SET TASK: Count the lines in the listing below that contain the string "Local", where case counts. Reply with the number alone.

DATA IN THIS EXERCISE:
____
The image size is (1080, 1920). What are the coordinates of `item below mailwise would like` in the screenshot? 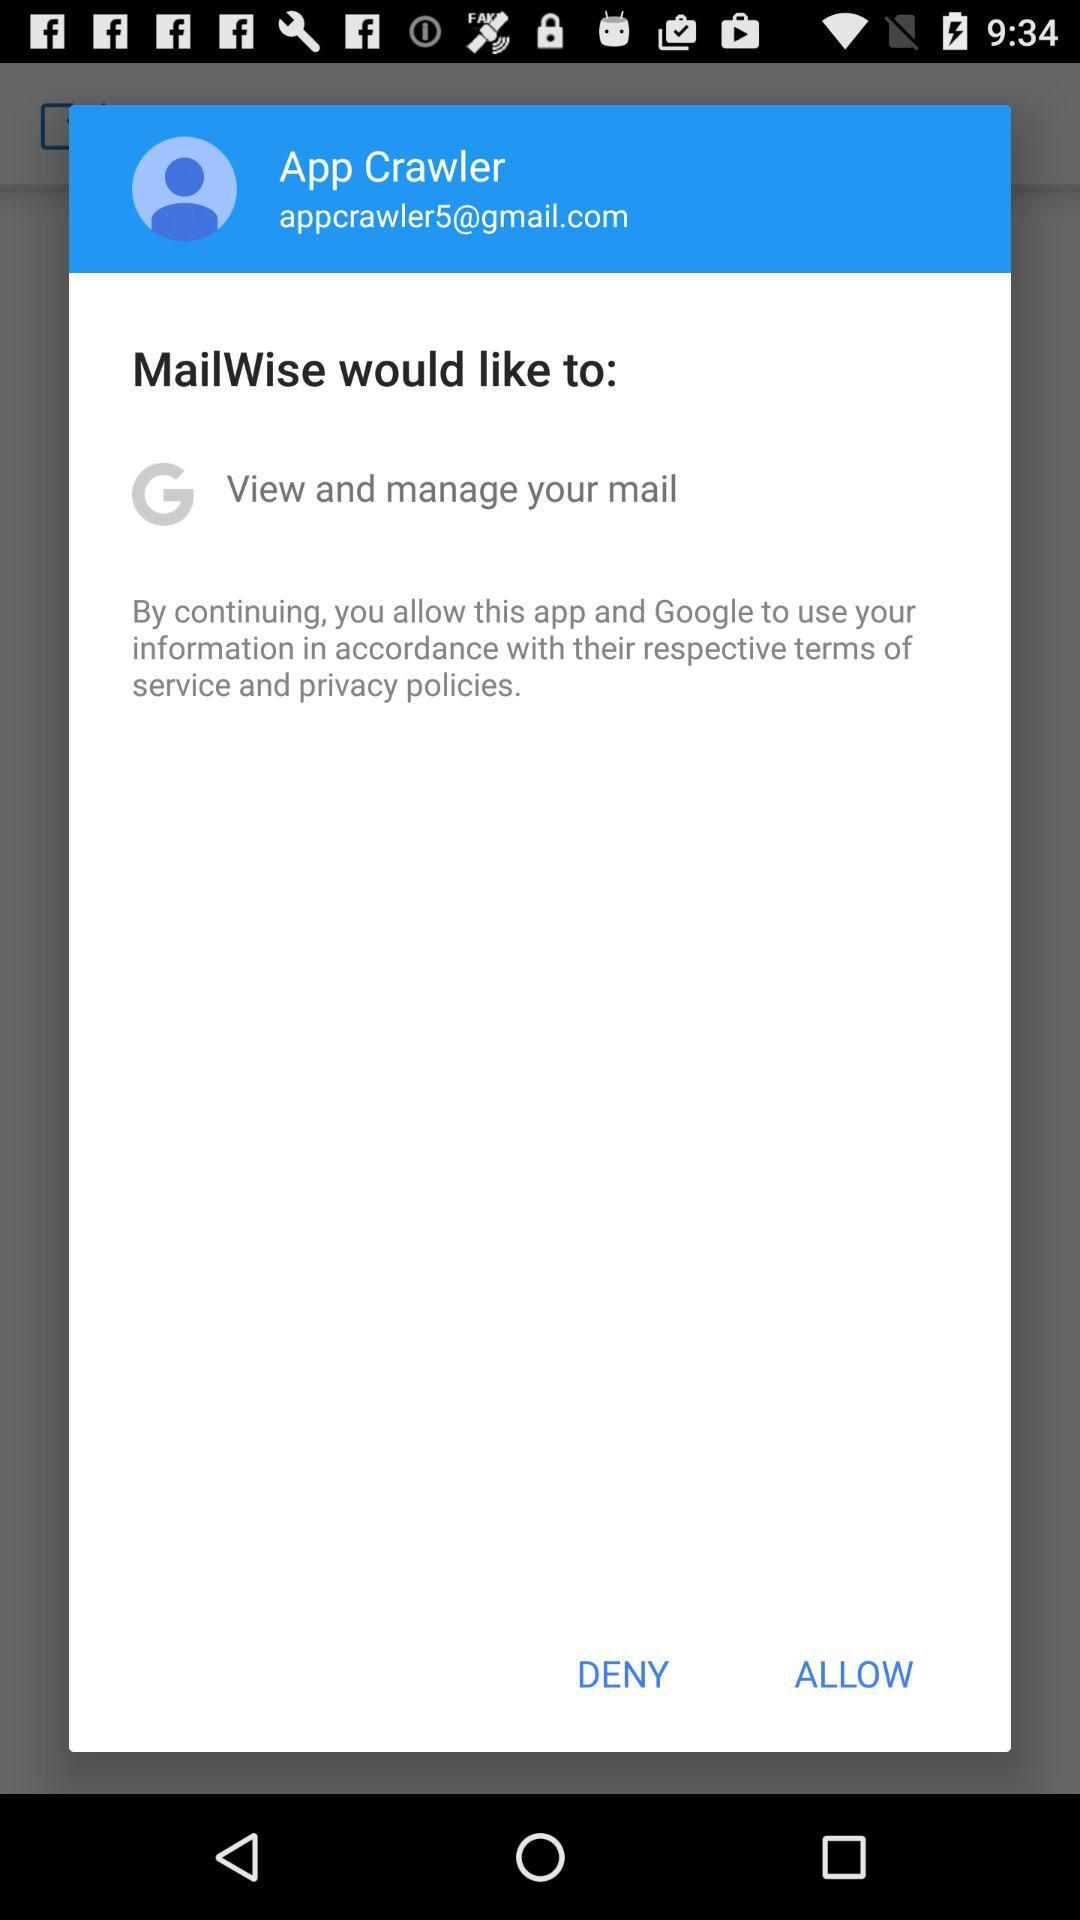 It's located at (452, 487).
____
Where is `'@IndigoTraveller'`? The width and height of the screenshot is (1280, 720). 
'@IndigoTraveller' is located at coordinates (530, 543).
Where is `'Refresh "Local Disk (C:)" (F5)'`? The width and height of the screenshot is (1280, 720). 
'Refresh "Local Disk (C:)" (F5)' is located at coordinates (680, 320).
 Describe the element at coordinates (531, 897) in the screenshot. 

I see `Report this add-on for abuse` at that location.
____
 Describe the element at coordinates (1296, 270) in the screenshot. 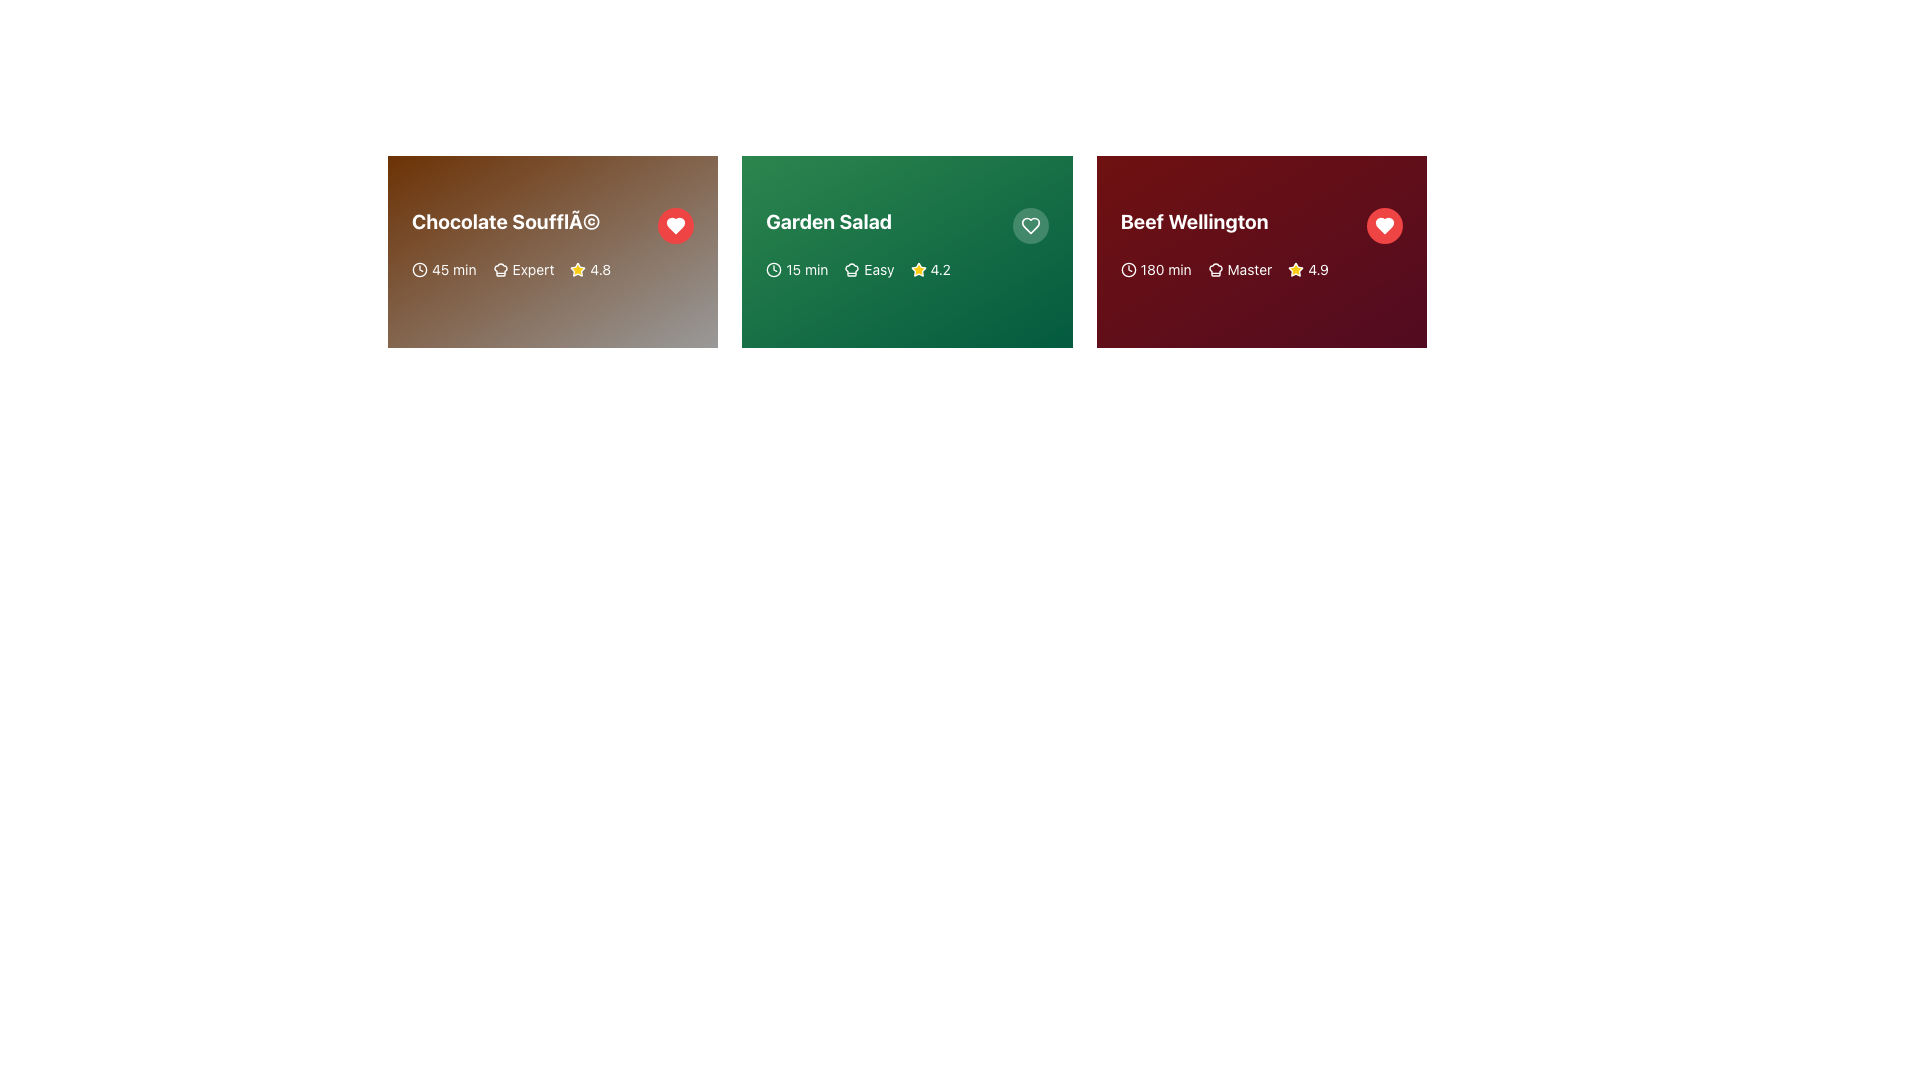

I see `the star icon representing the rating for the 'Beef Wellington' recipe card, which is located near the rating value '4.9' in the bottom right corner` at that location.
____
SOLUTION TO THE PROBLEM: 2